WHAT THIS TASK INVOLVES:
Gather all lines from the material that contain the word "khóa".

RECORD EXTRACTS:
....
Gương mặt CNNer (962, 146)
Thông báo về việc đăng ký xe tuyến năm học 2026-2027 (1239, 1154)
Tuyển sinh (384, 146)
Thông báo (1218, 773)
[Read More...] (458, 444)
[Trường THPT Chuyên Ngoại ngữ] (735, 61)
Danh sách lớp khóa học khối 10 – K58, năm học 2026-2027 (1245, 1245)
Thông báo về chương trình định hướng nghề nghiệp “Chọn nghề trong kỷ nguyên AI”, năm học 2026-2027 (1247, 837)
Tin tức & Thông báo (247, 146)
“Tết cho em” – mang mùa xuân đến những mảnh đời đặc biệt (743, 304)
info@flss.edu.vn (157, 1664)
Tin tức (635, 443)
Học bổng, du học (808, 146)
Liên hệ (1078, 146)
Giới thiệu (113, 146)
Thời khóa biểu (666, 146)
....
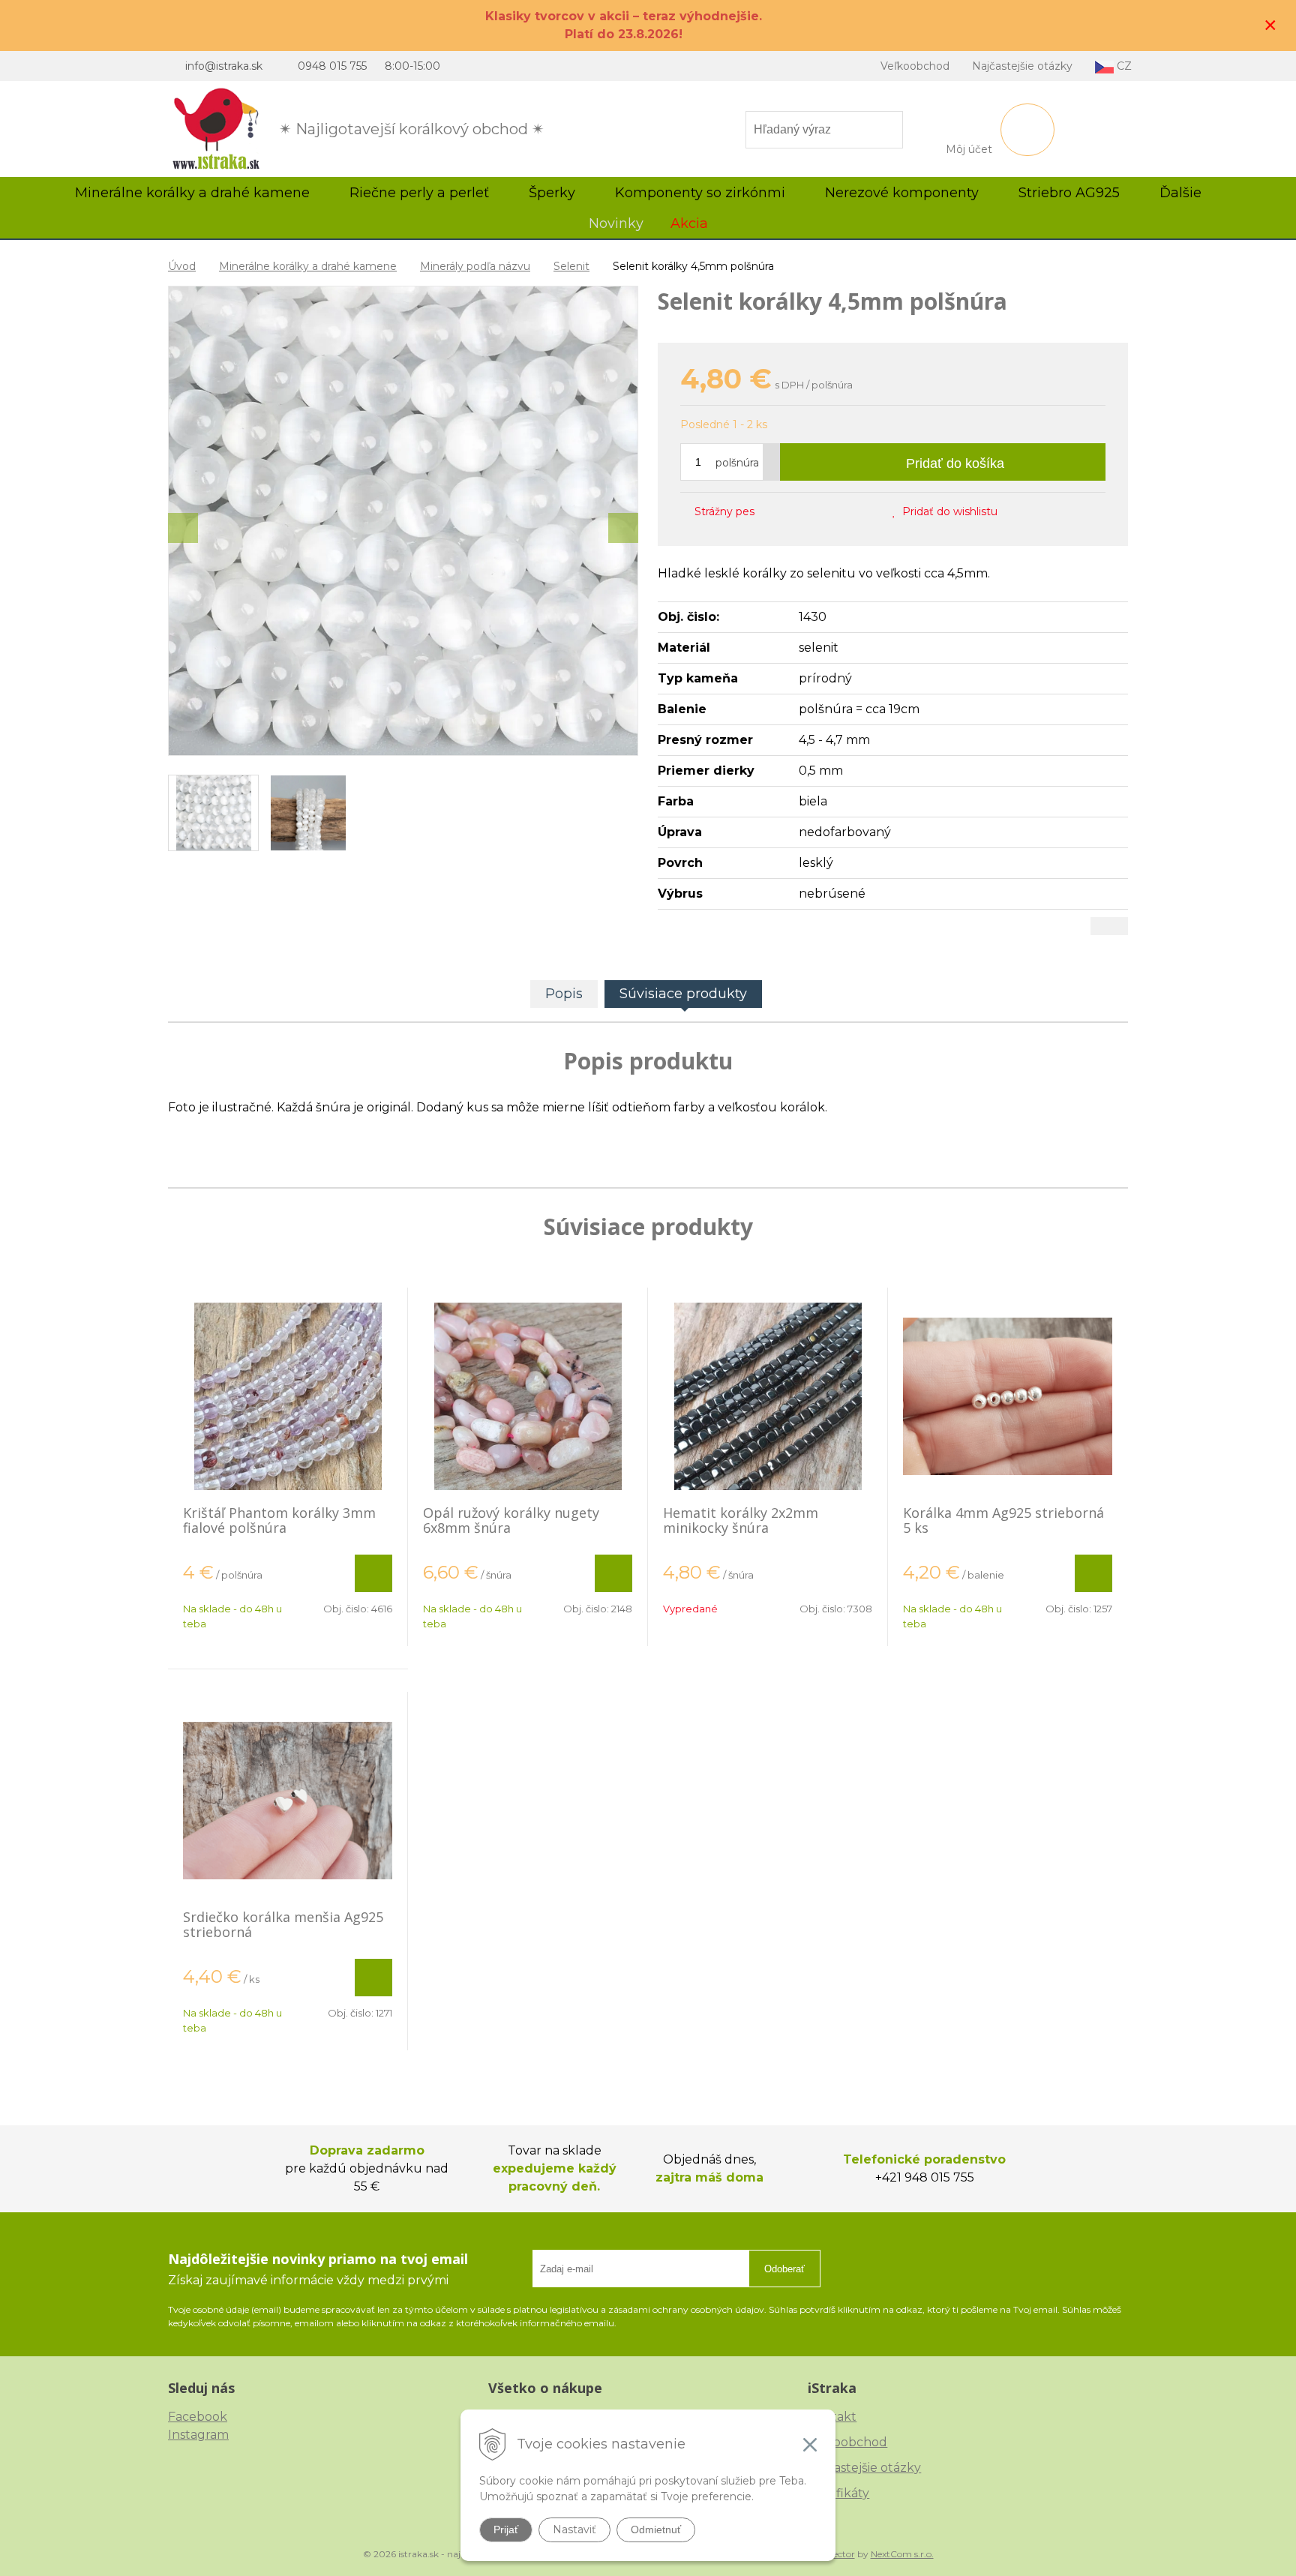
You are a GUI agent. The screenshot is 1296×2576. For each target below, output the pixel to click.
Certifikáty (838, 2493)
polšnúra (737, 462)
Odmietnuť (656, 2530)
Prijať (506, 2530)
....
EXERCISE SOLUTION:
Danh sách lớp khóa học khối 10 – K58, năm học 2026-2027 (1245, 1245)
Thời khóa biểu (666, 146)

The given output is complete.